Data listing:
+++++

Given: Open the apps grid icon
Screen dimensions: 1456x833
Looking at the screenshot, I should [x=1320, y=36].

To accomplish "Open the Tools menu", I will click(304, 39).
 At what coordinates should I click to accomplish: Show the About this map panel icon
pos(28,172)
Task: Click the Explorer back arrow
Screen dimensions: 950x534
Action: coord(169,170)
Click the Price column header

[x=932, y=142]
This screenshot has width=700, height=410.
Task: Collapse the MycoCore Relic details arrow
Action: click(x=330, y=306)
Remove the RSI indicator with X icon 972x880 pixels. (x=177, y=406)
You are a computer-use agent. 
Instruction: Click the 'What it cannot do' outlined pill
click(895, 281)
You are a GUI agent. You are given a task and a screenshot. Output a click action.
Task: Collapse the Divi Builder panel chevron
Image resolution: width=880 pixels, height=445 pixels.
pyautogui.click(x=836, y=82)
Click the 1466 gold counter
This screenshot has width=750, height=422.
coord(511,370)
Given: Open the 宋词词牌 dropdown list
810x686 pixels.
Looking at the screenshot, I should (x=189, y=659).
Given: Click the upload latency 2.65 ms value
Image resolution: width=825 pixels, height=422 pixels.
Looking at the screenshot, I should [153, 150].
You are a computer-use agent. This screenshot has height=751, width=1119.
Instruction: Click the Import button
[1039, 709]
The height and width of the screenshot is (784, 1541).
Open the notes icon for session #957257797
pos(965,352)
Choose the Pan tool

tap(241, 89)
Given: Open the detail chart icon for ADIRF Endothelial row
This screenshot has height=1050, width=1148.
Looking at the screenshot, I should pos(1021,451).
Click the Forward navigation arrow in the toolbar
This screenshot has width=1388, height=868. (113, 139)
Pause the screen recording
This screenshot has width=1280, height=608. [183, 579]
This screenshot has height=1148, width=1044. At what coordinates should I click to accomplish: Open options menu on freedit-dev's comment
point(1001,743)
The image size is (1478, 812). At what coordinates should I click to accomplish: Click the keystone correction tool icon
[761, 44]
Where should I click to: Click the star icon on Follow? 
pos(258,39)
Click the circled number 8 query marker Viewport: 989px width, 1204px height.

+++++

Update the records above by changing every "Instruction" to "Directive" and leaving everything else as it is. Give back the full records.

_SOLUTION TO THIS EXERCISE_
Given: Open the apps grid icon
Screen dimensions: 1456x833
Looking at the screenshot, I should [x=1320, y=36].

To accomplish "Open the Tools menu", I will click(304, 39).
 At what coordinates should I click to accomplish: Show the About this map panel icon
pos(28,172)
Task: Click the Explorer back arrow
Screen dimensions: 950x534
Action: coord(169,170)
Click the Price column header

[x=932, y=142]
This screenshot has width=700, height=410.
Task: Collapse the MycoCore Relic details arrow
Action: click(x=330, y=306)
Remove the RSI indicator with X icon 972x880 pixels. (x=177, y=406)
You are a computer-use agent. 
Directive: Click the 'What it cannot do' outlined pill
click(895, 281)
You are a GUI agent. You are given a task and a screenshot. Output a click action.
Task: Collapse the Divi Builder panel chevron
Image resolution: width=880 pixels, height=445 pixels.
pyautogui.click(x=836, y=82)
Click the 1466 gold counter
This screenshot has width=750, height=422.
coord(511,370)
Given: Open the 宋词词牌 dropdown list
810x686 pixels.
Looking at the screenshot, I should (x=189, y=659).
Given: Click the upload latency 2.65 ms value
Image resolution: width=825 pixels, height=422 pixels.
Looking at the screenshot, I should [153, 150].
You are a computer-use agent. This screenshot has height=751, width=1119.
Directive: Click the Import button
[1039, 709]
The height and width of the screenshot is (784, 1541).
Open the notes icon for session #957257797
pos(965,352)
Choose the Pan tool

tap(241, 89)
Given: Open the detail chart icon for ADIRF Endothelial row
This screenshot has height=1050, width=1148.
Looking at the screenshot, I should pos(1021,451).
Click the Forward navigation arrow in the toolbar
This screenshot has width=1388, height=868. (113, 139)
Pause the screen recording
This screenshot has width=1280, height=608. [183, 579]
This screenshot has height=1148, width=1044. At what coordinates should I click to accomplish: Open options menu on freedit-dev's comment
point(1001,743)
The image size is (1478, 812). At what coordinates should I click to accomplish: Click the keystone correction tool icon
[761, 44]
Where should I click to: Click the star icon on Follow? 
pos(258,39)
Click the circled number 8 query marker Viewport: 989px width, 1204px height.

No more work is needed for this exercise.